## YOUR ASSIGNMENT
Give an exact copy of every entry.

## DATA SHOWN
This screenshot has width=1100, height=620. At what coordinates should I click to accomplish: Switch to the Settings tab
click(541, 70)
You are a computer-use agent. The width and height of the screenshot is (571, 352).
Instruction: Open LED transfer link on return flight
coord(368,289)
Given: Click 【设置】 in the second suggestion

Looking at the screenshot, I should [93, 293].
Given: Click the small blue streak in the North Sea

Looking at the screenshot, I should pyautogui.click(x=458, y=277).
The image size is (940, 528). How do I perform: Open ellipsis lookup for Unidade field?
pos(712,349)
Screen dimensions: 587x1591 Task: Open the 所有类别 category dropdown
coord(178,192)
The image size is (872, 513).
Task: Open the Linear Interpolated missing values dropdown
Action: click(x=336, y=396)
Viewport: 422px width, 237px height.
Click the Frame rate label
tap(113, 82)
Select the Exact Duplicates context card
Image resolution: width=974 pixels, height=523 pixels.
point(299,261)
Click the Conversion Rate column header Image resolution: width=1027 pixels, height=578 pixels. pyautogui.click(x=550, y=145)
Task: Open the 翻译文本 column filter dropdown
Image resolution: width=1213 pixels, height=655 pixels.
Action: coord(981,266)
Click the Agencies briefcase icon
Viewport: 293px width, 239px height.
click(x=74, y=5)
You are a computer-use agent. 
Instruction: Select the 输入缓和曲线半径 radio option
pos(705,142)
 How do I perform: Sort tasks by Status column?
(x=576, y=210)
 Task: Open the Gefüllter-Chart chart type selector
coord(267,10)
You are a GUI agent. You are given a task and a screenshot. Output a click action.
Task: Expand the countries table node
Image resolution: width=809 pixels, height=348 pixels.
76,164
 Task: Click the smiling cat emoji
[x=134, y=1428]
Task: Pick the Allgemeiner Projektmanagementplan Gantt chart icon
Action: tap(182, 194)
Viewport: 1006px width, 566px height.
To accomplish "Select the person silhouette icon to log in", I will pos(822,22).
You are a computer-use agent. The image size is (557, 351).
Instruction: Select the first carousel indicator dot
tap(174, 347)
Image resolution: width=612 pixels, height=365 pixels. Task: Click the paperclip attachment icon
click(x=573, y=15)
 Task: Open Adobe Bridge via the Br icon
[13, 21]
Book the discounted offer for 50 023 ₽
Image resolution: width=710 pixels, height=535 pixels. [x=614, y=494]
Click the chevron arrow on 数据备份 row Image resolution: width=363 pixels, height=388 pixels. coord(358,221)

## OUTPUT FOR THIS TASK
This screenshot has width=1100, height=620. At what coordinates should I click to accomplish: Switch to the Settings tab
click(541, 70)
You are a computer-use agent. The width and height of the screenshot is (571, 352).
Instruction: Open LED transfer link on return flight
coord(368,289)
Given: Click 【设置】 in the second suggestion

Looking at the screenshot, I should [93, 293].
Given: Click the small blue streak in the North Sea

Looking at the screenshot, I should pyautogui.click(x=458, y=277).
The image size is (940, 528). How do I perform: Open ellipsis lookup for Unidade field?
pos(712,349)
Screen dimensions: 587x1591 Task: Open the 所有类别 category dropdown
coord(178,192)
The image size is (872, 513).
Task: Open the Linear Interpolated missing values dropdown
Action: click(x=336, y=396)
Viewport: 422px width, 237px height.
Click the Frame rate label
tap(113, 82)
Select the Exact Duplicates context card
Image resolution: width=974 pixels, height=523 pixels.
point(299,261)
Click the Conversion Rate column header Image resolution: width=1027 pixels, height=578 pixels. pyautogui.click(x=550, y=145)
Task: Open the 翻译文本 column filter dropdown
Image resolution: width=1213 pixels, height=655 pixels.
Action: coord(981,266)
Click the Agencies briefcase icon
Viewport: 293px width, 239px height.
click(x=74, y=5)
You are a computer-use agent. 
Instruction: Select the 输入缓和曲线半径 radio option
pos(705,142)
 How do I perform: Sort tasks by Status column?
(x=576, y=210)
 Task: Open the Gefüllter-Chart chart type selector
coord(267,10)
You are a GUI agent. You are given a task and a screenshot. Output a click action.
Task: Expand the countries table node
Image resolution: width=809 pixels, height=348 pixels.
76,164
 Task: Click the smiling cat emoji
[x=134, y=1428]
Task: Pick the Allgemeiner Projektmanagementplan Gantt chart icon
Action: tap(182, 194)
Viewport: 1006px width, 566px height.
To accomplish "Select the person silhouette icon to log in", I will pos(822,22).
You are a computer-use agent. The image size is (557, 351).
Instruction: Select the first carousel indicator dot
tap(174, 347)
Image resolution: width=612 pixels, height=365 pixels. Task: Click the paperclip attachment icon
click(x=573, y=15)
 Task: Open Adobe Bridge via the Br icon
[13, 21]
Book the discounted offer for 50 023 ₽
Image resolution: width=710 pixels, height=535 pixels. [x=614, y=494]
Click the chevron arrow on 数据备份 row Image resolution: width=363 pixels, height=388 pixels. coord(358,221)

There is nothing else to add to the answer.